En effet, les couts d’utilisation de l’Iron Beam est très inférieur à celui des missiles de l’Iron Dome. Selon Rafael, un tir de son nouveau système couterait 3,5 $, soit le prix de l’énergie nécessaire au système pour produire le laser à haute énergie. Un tel cout d’utilisation et de possession est évidement à prendre avec grande prudence, car transmis par l’industriel lui même, sur des critères que seuls lui connait. Ainsi, on ignore quels niveaux de maintenance sont nécessaires pour maintenir en fonction le système, ou tout simplement quel est le taux d’usure de l’équipement dans la durée quant il doit être employé. Alors que ces couts pour un système basé sur des missiles comme Iron Dome reposent avant tout sur le prix des munitions elles-mêmes avec des contraintes de possession et d’utilisation relativement réduites proportionnellement pour peu que les missiles soient disponibles, rien ne garantit qu’un système laser à haute énergie puisse lui aussi se calquer sur un tel modèle, bien au contraire.
En second lieu, par sa nature, un laser à haute énergie ne dépend pas du concept de munition, et n’est donc pas exposé à des problématiques de réassort industriel face à une utilisation intensive, comme ce fut le cas pour le système iron Dome israélien à l’issue de l’offensive palestinienne de 2021. Tout du moins en théorie. En effet, dans le prolongement de ce qui précède, il n’existe à ce jour que très peu de retours d’expérience quant à l’utilisation opérationnelle de ce type de systèmes dans la durée, et donc quant à sa fiabilité ou le besoin de maintenance opérationnelle dont ils devront bénéficier pour assurer leur mission avec efficacité. On comprend, à ce titre, les raisons qui font que l’Iron Beam ne soit pas considéré par les forces armées israéliennes comme un remplaçant potentiel de l’Iron Dome, mais comme un système complémentaire destiné à en accroitre l’efficacité et la resilience, en particulier pour faire face à des attaques massives de systèmes diversifiés visant à éroder les défenses adverses, tout en optimisant l’équation économique du système global émergeant de sorte à rapprocher les couts d’interception efficaces des couts de conception des drones et roquettes.

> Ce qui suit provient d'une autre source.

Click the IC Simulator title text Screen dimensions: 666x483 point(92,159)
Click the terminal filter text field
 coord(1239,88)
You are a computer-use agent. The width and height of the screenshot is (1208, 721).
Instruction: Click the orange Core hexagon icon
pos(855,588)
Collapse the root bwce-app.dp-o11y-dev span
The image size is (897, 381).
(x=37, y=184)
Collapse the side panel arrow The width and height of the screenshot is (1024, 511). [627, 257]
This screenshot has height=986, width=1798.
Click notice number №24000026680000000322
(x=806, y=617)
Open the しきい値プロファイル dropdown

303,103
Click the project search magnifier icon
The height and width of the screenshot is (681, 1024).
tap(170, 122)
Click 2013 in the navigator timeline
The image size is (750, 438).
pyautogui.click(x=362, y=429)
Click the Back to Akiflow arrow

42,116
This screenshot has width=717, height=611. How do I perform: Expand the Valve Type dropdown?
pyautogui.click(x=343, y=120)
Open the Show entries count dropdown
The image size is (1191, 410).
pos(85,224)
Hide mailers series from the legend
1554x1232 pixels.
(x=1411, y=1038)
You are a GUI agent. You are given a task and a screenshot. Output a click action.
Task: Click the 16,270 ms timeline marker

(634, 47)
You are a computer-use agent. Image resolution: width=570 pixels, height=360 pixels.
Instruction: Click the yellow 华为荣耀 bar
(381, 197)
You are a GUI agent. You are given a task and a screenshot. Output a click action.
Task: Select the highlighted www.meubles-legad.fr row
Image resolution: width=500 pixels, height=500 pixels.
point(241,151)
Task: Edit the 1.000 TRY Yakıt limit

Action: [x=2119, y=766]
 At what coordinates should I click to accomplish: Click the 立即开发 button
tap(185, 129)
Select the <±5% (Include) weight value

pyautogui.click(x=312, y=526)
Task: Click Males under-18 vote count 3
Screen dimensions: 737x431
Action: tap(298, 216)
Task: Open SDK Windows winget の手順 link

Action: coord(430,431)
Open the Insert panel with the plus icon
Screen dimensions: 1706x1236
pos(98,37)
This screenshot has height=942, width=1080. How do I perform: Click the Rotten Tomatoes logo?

Reste qu’une fois encore, les ingénieurs et militaires israéliens démontrent avec l’Iron Beam leur capacité non seulement à developper des systèmes d’armes de haute technologie, mais également à se saisir des technologies émergentes offrant de très grandes plus values opérationnelles. Ce fut le cas, par exemple, dans les années 80 dans le domaine des drones puis plus tard des munitions vagabondes, et à la fin des années 2000 dans le domaine des systèmes de protection Hard-Kill et Soft Kill pour blindés et avions de combat, donnant naissance à certains systèmes devenus désormais célèbres comme le drone Heron et les munitions vagabondes Harpy et Harop de IAI, les systèmes Hard Kill Trophy de Rafael et Iron Fist de IAI, ou encore le système de leurres tractés aérien X-Guard de Rafael. Il est vrai que contrairement aux Européens, mais également des Etats-Unis dans une certaine mesure, Jerusalem n’a jamais considéré que la situation post Guerre Froide lui permettait d’envisager de collecter de quelconques bénéfices de la paix, privilégiant en cela de possibles bénéfices à l’exportation de ses systèmes d’armes et de défense.